* _Task goal_: Where in the listing does the word "folder" appear? Report each line that holds it.

* _Exercise input_:
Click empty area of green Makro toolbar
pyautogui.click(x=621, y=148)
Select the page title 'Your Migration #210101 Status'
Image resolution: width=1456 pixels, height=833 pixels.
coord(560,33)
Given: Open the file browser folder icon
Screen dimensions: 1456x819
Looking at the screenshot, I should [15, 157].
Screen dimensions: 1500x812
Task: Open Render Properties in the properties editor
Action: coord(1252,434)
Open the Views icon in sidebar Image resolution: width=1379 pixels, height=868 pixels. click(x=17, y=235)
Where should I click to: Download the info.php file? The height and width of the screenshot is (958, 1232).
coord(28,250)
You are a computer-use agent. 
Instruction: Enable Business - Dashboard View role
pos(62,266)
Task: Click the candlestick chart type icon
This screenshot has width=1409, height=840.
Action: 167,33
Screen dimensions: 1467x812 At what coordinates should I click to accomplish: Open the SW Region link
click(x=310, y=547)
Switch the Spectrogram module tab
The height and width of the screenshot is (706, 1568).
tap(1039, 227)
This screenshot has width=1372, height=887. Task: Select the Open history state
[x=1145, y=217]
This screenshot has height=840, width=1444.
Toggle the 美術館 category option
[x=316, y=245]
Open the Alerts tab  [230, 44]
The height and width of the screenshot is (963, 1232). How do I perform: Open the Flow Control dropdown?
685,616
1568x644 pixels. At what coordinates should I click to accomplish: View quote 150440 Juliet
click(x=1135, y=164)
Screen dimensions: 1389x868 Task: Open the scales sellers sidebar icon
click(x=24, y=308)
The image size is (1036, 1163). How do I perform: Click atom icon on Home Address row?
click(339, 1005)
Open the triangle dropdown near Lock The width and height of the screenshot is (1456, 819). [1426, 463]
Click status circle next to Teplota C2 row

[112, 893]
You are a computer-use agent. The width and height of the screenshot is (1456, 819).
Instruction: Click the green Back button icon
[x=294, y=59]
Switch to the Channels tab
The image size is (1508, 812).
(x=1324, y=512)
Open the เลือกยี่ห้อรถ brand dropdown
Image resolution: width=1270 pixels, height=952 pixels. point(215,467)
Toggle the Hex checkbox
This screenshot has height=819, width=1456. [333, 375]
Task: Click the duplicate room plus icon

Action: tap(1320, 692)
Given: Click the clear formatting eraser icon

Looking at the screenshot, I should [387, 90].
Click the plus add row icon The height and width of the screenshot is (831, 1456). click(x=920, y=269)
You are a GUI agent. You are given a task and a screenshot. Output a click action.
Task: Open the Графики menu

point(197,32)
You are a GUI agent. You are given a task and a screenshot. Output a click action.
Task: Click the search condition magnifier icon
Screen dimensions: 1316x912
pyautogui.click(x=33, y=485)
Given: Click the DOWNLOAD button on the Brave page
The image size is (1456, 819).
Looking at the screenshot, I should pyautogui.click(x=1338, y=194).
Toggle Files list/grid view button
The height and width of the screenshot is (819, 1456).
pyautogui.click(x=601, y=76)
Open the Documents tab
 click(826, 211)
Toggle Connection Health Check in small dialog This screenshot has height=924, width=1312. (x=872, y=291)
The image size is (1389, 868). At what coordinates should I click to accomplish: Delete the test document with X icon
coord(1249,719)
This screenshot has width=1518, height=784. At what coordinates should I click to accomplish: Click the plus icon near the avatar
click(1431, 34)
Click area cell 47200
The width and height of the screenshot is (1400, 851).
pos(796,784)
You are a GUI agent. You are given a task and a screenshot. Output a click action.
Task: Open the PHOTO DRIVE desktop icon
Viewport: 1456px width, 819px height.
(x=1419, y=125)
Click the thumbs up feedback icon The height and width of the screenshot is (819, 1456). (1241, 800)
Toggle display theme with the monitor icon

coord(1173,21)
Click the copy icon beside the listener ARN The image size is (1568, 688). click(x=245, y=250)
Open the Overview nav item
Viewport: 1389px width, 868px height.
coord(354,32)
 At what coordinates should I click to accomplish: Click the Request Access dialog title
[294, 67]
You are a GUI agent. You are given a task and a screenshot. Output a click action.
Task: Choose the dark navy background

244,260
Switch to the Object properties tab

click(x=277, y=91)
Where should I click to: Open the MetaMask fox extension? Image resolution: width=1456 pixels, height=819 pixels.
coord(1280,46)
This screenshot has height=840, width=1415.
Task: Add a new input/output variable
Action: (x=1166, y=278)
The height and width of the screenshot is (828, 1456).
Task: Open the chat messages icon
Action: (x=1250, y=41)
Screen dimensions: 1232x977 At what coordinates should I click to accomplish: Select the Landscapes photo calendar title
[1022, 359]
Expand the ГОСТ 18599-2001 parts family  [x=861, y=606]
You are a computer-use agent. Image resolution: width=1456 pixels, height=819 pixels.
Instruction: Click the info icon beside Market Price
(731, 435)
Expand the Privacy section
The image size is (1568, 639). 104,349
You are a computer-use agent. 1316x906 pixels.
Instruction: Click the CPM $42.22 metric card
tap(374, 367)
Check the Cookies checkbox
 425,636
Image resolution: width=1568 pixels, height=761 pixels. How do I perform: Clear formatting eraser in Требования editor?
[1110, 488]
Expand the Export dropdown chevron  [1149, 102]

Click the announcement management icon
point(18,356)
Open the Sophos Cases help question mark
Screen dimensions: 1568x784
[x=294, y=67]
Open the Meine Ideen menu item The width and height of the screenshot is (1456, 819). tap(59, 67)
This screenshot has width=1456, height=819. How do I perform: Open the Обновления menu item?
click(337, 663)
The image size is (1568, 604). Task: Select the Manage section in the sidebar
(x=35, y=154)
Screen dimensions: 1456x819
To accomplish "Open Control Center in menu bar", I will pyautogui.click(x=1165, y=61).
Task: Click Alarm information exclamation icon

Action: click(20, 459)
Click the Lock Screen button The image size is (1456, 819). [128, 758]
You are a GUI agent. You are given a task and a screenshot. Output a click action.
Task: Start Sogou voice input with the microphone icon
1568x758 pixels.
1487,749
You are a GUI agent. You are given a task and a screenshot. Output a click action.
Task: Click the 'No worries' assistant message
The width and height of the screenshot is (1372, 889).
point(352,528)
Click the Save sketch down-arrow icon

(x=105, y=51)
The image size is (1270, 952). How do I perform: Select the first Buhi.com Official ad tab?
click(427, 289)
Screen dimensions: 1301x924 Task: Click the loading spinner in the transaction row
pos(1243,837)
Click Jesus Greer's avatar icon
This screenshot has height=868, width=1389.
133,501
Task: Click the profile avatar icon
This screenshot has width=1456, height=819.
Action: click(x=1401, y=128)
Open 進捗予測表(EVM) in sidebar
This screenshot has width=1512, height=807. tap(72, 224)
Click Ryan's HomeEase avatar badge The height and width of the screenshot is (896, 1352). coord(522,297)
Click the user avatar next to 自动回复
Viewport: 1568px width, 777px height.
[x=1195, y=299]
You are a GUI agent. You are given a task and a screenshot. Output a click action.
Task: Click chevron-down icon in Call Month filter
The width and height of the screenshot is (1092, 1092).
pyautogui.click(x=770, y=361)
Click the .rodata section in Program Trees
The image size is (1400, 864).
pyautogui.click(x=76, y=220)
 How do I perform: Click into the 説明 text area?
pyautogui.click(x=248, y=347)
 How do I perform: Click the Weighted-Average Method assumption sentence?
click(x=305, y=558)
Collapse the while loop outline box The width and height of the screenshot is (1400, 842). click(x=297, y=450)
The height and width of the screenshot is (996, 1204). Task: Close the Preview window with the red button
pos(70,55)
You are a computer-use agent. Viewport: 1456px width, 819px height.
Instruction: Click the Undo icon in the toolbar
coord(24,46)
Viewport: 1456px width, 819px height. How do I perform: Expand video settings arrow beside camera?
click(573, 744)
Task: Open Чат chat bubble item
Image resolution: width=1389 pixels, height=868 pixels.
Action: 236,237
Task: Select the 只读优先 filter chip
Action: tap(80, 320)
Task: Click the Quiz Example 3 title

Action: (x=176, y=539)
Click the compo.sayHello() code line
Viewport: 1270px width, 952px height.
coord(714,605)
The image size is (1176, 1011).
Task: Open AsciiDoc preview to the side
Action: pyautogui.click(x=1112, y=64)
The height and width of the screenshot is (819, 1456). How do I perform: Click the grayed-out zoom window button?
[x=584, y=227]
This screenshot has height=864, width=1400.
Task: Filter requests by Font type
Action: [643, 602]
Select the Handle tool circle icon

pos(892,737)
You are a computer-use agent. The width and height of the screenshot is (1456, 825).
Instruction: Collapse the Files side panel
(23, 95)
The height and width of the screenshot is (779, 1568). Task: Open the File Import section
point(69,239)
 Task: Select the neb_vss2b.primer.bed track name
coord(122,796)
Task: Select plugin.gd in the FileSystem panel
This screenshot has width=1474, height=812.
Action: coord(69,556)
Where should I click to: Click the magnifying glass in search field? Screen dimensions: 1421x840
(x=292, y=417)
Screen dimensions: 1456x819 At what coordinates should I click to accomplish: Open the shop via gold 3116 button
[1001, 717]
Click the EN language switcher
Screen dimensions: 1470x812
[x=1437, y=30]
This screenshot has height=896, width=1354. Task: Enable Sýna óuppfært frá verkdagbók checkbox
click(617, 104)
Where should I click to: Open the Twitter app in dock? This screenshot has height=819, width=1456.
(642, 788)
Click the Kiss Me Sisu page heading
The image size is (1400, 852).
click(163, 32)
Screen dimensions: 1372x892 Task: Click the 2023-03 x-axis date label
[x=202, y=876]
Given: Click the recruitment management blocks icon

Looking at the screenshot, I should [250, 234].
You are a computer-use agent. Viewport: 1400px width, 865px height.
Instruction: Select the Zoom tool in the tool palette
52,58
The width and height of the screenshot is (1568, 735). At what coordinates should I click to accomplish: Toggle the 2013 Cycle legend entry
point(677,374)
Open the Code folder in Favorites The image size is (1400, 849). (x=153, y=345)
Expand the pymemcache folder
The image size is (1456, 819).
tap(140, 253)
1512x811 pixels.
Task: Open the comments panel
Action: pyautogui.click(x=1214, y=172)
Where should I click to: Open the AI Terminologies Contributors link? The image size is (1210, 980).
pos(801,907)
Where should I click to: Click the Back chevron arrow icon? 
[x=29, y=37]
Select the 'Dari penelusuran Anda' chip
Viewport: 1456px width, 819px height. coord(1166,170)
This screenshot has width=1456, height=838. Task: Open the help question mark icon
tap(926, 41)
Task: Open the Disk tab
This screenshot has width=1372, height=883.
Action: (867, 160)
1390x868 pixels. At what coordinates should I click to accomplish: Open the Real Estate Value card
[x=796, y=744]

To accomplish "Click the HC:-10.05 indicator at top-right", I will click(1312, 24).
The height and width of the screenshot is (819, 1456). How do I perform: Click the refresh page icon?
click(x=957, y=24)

* _Result_:
Given: Open the file browser folder icon
Open the Code folder in Favorites The image size is (1400, 849). (x=153, y=345)
Expand the pymemcache folder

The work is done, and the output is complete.